--- Supplied information ---

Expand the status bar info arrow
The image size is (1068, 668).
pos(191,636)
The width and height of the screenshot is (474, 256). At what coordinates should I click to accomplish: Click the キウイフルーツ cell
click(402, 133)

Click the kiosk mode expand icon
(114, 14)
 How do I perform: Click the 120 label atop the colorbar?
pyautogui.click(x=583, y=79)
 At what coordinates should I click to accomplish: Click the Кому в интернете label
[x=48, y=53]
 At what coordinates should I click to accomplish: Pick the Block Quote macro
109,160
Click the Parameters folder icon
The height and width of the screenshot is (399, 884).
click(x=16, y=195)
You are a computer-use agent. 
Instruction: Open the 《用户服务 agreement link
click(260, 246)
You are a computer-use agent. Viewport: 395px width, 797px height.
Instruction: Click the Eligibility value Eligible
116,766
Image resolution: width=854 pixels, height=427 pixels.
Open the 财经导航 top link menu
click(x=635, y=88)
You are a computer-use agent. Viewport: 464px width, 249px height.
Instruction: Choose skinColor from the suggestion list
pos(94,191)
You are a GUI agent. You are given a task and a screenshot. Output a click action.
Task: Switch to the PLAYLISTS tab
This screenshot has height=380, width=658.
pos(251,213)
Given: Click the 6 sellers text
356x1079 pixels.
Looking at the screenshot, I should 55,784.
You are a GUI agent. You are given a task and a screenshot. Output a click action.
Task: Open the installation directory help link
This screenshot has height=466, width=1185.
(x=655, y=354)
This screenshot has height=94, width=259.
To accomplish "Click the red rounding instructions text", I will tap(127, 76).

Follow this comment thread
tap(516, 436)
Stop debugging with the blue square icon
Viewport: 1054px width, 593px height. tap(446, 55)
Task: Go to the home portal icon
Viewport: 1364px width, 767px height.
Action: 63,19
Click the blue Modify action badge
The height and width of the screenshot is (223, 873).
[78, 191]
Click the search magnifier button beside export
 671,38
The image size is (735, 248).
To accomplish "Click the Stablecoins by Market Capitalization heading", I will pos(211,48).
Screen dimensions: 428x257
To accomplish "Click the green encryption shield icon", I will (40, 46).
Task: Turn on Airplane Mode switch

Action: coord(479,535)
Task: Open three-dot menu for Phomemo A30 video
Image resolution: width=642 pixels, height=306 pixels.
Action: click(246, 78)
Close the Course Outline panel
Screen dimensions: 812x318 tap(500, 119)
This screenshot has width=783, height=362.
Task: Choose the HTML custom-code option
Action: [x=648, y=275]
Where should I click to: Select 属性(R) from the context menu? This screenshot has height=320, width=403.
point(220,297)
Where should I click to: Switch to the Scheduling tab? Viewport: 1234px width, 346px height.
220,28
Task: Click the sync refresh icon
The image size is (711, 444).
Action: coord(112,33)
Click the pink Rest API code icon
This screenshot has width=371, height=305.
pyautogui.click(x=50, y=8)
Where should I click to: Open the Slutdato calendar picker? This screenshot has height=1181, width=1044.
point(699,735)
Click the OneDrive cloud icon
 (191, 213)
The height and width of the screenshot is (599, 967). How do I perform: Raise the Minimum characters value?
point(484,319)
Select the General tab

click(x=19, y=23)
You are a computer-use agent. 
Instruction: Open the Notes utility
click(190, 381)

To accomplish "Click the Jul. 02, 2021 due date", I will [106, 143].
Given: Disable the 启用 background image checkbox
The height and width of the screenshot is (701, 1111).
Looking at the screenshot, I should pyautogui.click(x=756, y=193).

---

→ Work instruction
Set down every record above exactly as given.

→ Task result
Expand the status bar info arrow
The image size is (1068, 668).
pos(191,636)
The width and height of the screenshot is (474, 256). At what coordinates should I click to accomplish: Click the キウイフルーツ cell
click(402, 133)

Click the kiosk mode expand icon
(114, 14)
 How do I perform: Click the 120 label atop the colorbar?
pyautogui.click(x=583, y=79)
 At what coordinates should I click to accomplish: Click the Кому в интернете label
[x=48, y=53]
 At what coordinates should I click to accomplish: Pick the Block Quote macro
109,160
Click the Parameters folder icon
The height and width of the screenshot is (399, 884).
click(x=16, y=195)
You are a computer-use agent. 
Instruction: Open the 《用户服务 agreement link
click(260, 246)
You are a computer-use agent. Viewport: 395px width, 797px height.
Instruction: Click the Eligibility value Eligible
116,766
Image resolution: width=854 pixels, height=427 pixels.
Open the 财经导航 top link menu
click(x=635, y=88)
You are a computer-use agent. Viewport: 464px width, 249px height.
Instruction: Choose skinColor from the suggestion list
pos(94,191)
You are a GUI agent. You are given a task and a screenshot. Output a click action.
Task: Switch to the PLAYLISTS tab
This screenshot has height=380, width=658.
pos(251,213)
Given: Click the 6 sellers text
356x1079 pixels.
Looking at the screenshot, I should 55,784.
You are a GUI agent. You are given a task and a screenshot. Output a click action.
Task: Open the installation directory help link
This screenshot has height=466, width=1185.
(x=655, y=354)
This screenshot has height=94, width=259.
To accomplish "Click the red rounding instructions text", I will tap(127, 76).

Follow this comment thread
tap(516, 436)
Stop debugging with the blue square icon
Viewport: 1054px width, 593px height. tap(446, 55)
Task: Go to the home portal icon
Viewport: 1364px width, 767px height.
Action: 63,19
Click the blue Modify action badge
The height and width of the screenshot is (223, 873).
[78, 191]
Click the search magnifier button beside export
 671,38
The image size is (735, 248).
To accomplish "Click the Stablecoins by Market Capitalization heading", I will pos(211,48).
Screen dimensions: 428x257
To accomplish "Click the green encryption shield icon", I will (40, 46).
Task: Turn on Airplane Mode switch

Action: coord(479,535)
Task: Open three-dot menu for Phomemo A30 video
Image resolution: width=642 pixels, height=306 pixels.
Action: click(246, 78)
Close the Course Outline panel
Screen dimensions: 812x318 tap(500, 119)
This screenshot has width=783, height=362.
Task: Choose the HTML custom-code option
Action: [x=648, y=275]
Where should I click to: Select 属性(R) from the context menu? This screenshot has height=320, width=403.
point(220,297)
Where should I click to: Switch to the Scheduling tab? Viewport: 1234px width, 346px height.
220,28
Task: Click the sync refresh icon
The image size is (711, 444).
Action: coord(112,33)
Click the pink Rest API code icon
This screenshot has width=371, height=305.
pyautogui.click(x=50, y=8)
Where should I click to: Open the Slutdato calendar picker? This screenshot has height=1181, width=1044.
point(699,735)
Click the OneDrive cloud icon
 (191, 213)
The height and width of the screenshot is (599, 967). How do I perform: Raise the Minimum characters value?
point(484,319)
Select the General tab

click(x=19, y=23)
You are a computer-use agent. 
Instruction: Open the Notes utility
click(190, 381)

To accomplish "Click the Jul. 02, 2021 due date", I will [106, 143].
Given: Disable the 启用 background image checkbox
The height and width of the screenshot is (701, 1111).
Looking at the screenshot, I should pyautogui.click(x=756, y=193).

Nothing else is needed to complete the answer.